Comment 4 Yanir Quinn 2016-07-20 08:24:57 UTC
(In reply to Germano Veit Michel from comment #3)
> Hi Martin,
> 
> You are right, the other direction would still be a problem, as it would
> never be underutilized based on memory. But still, how bad would this be? I
> am afraid hosts could still be considered underutilized based on CPU,
> migrating VMs off eventually. No?

Hi Germano,
The approach is
- Perform balancing (VM migration) based on CPU 
- If no candidate sources to migrate from / candidate destination to migrate to are to be found using the CPU based approach, 
then the memory based approach is used. 
There is no mix between these methods (CPU/Memory)

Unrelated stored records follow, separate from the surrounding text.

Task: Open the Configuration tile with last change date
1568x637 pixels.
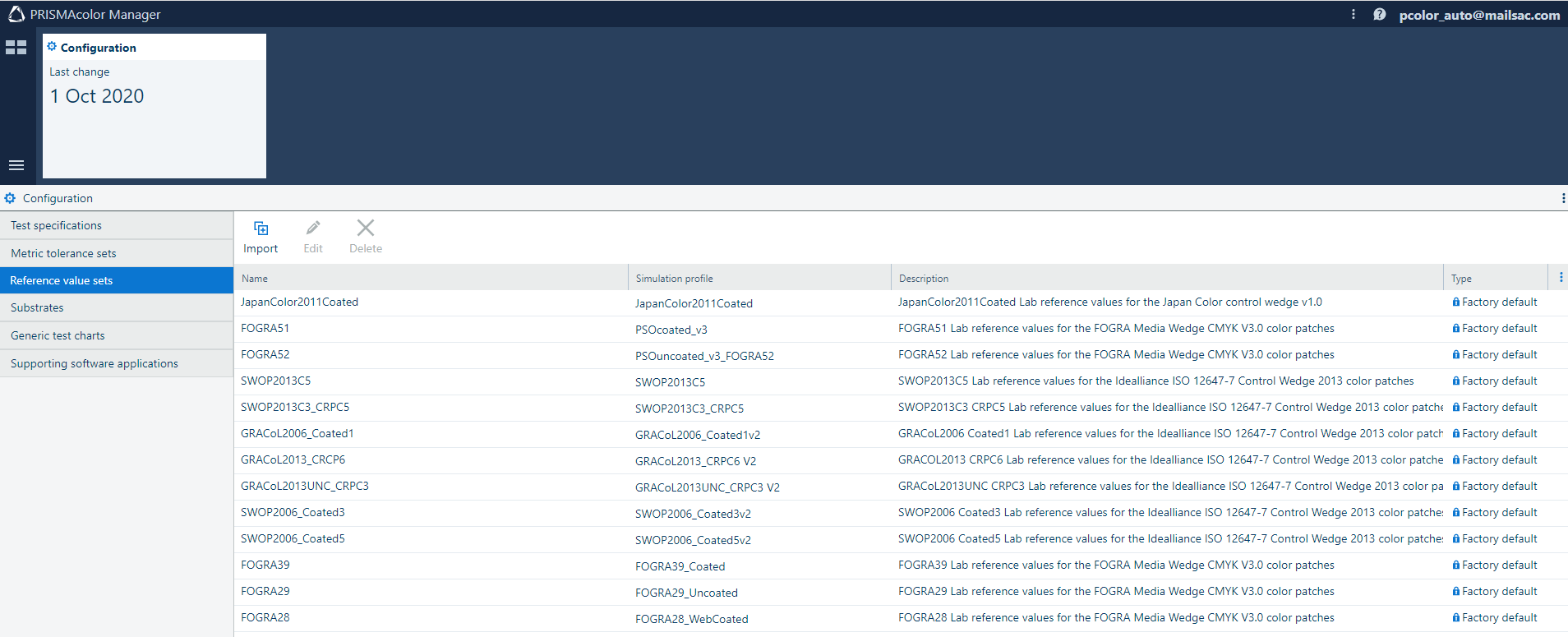Action: 154,106
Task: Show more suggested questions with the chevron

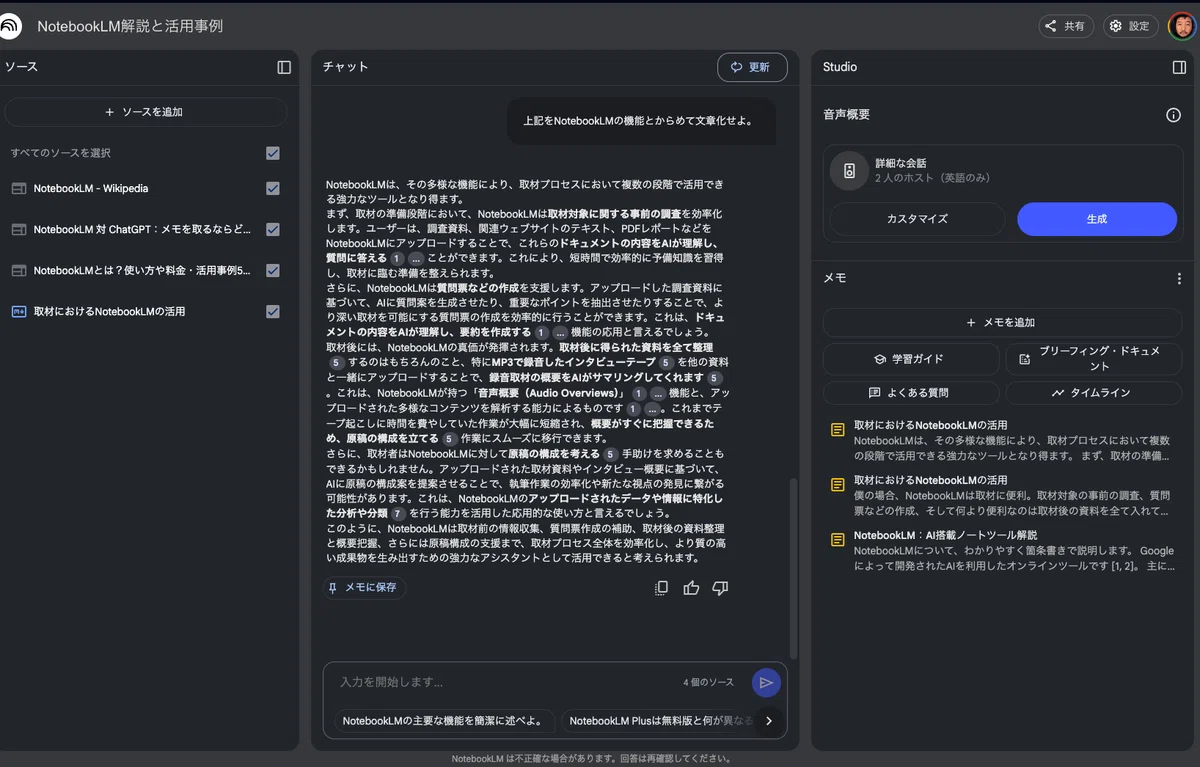Action: pyautogui.click(x=769, y=720)
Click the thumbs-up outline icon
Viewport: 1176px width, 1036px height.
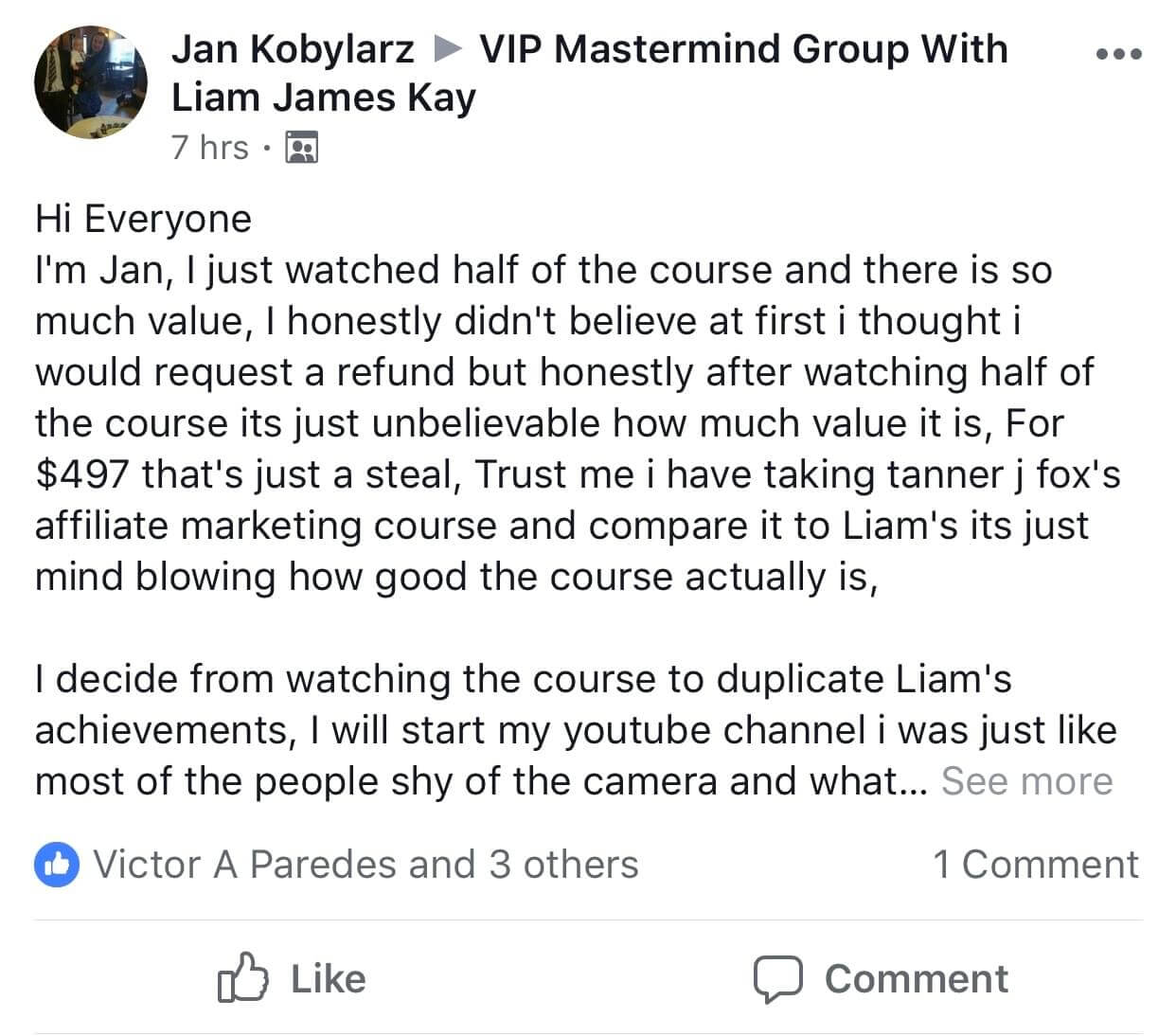(241, 977)
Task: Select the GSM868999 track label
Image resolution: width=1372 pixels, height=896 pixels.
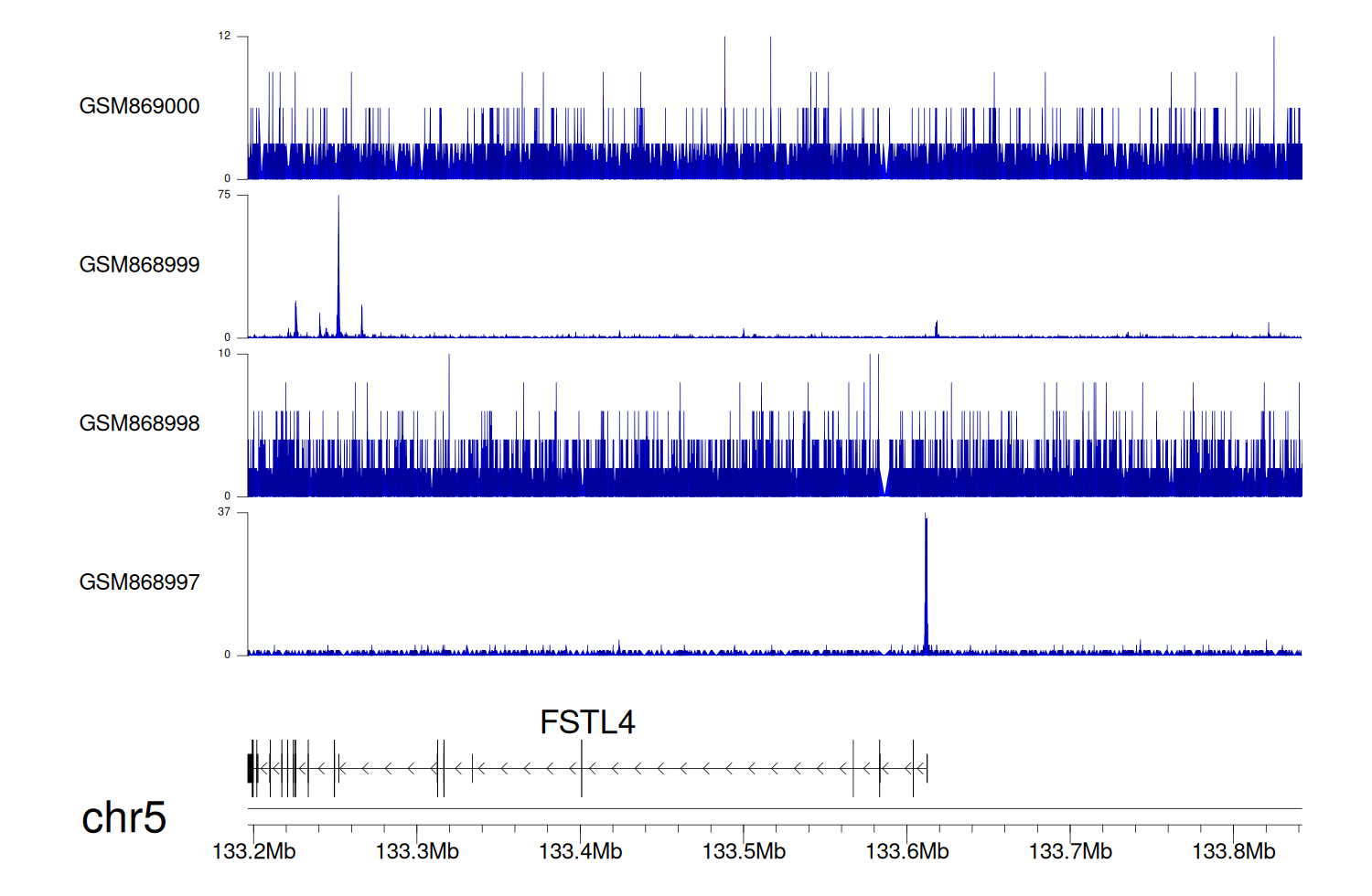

Comment 5 Germano Veit Michel 2016-07-25 00:12:28 UTC
Yanir, thanks for the clarification.

Comment 8 Artyom 2016-09-13 08:55:38 UTC
Verified on rhevm-4.0.4.2-0.1.el7ev.noarch

1) Have two hosts under the engine(both with 16GB)
2) Start on the host_1 two VM's on 12Gb and one with 1Gb
3) Change scheduling policy to the power saving policy with MaxFreeMemoryForOverUtilizied=10Gb
4) 1Gb VM migrates on the host_2

Comment 10 errata-xmlrpc 2016-09-28 22:15:53 UTC
Since the problem described in this bug report should be
resolved in a recent advisory, it has been closed with a
resolution of ERRATA.

For information on the advisory, and where to find the updated
files, follow the link below.

If the solution does not work for you, open a new bug report.

https://rhn.redhat.com/errata/RHSA-2016-1967.html